Judging continues at the 2017 Mudgee Wine Show

Thoughts of an enjoyable glass of Mudgee region wine doesn’t usually bring up images of white lab coats.

But that’s the reality of a wine show.

Judging for the Mudgee Wine Show started on Tuesday at the Australian Rural Education Centre as more than 350 entries are sipped and scrutinised.

The five judges – donning the lab coats – in 2017 are Andrew Ling (Peppertree Wines, Hunter Valley), Sue Hodder (Wynns Coonawarra, SA), Mike De Grans (MGD Wine Consulting), Stephen Doyle (Bloodwood Wines, Orange) and Jake Sheedy (Logan Wines, Mudgee).

2017 Judges (from left): Andrew Ling (Peppertree Wines, Hunter Valley), Sue Hodder (Wynns Coonawarra, SA), Mike De Grans (MGD Wine Consulting), Stephen Doyle (Bloodwood Wines, Orange) and Jake Sheedy (Logan Wines, Mudgee).
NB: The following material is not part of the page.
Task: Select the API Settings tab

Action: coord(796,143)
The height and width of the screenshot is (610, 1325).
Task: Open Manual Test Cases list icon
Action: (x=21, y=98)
2017 Judges (from left): Andrew Ling (Peppertree Wines, Hunter Valley), Sue Hodder (Wynns Coonawarra, SA), Mike De Grans (MGD Wine Consulting), Stephen Doyle (Bloodwood Wines, Orange) and Jake Sheedy (Logan Wines, Mudgee).

Wines from across the region were delivered to the judging pavilion last week for the 46th award event and Mudgee Wine Show Committee chair, Jacob Stein explained it’s a very controlled environment. 

“The wines are presented to the judges without the judges knowing the details of the wines they are tasting, the only things that they know are varieties and vintage,” he said.

The judges are kept in a separate room to the bottles of wine and only see a simple wine glass – placed in front of a number – for each category.

Mudgee Wine Show 2017 Committee: Jacob Stein, Tim White, David Bennett, Robert Black and Francesca Blefari.

Mudgee Wine Show 2017 Committee: Jacob Stein, Tim White, David Bennett, Robert Black and Francesca Blefari.

The judges sip, sniff, swirl, and spit their way through each entry discussing things like texture, flavour and colour, using words like “oakiness” and “fruitiness”.

“Each wine is scored out of 20 by each judge, so a really nice gold medal wine will be appointed 18.5 or above,” Mr Stein said.

Apart from the judges, the stewards have an intense role. They’re in charge of pouring and presenting the wines – in the correct order.

They also have to clean and dry each glass. The glasses are heat dried and wiped down with a t-shirt material to ensure no residue contaminates the wine.

A steward explained, “one time, a judge requested the wines be re-poured because he could smell paper, it was discovered the glasses were placed on paper towelling”.

Gold, silver and bronze results will be released to the region’s wine producers on Thursday, with the Mudgee Wine Show Trophy Dinner to be held on Friday at Craigmoor Pavilion.

The winning wines will be available for tasting at the Go Tasting event at The Stables on Saturday, September 16.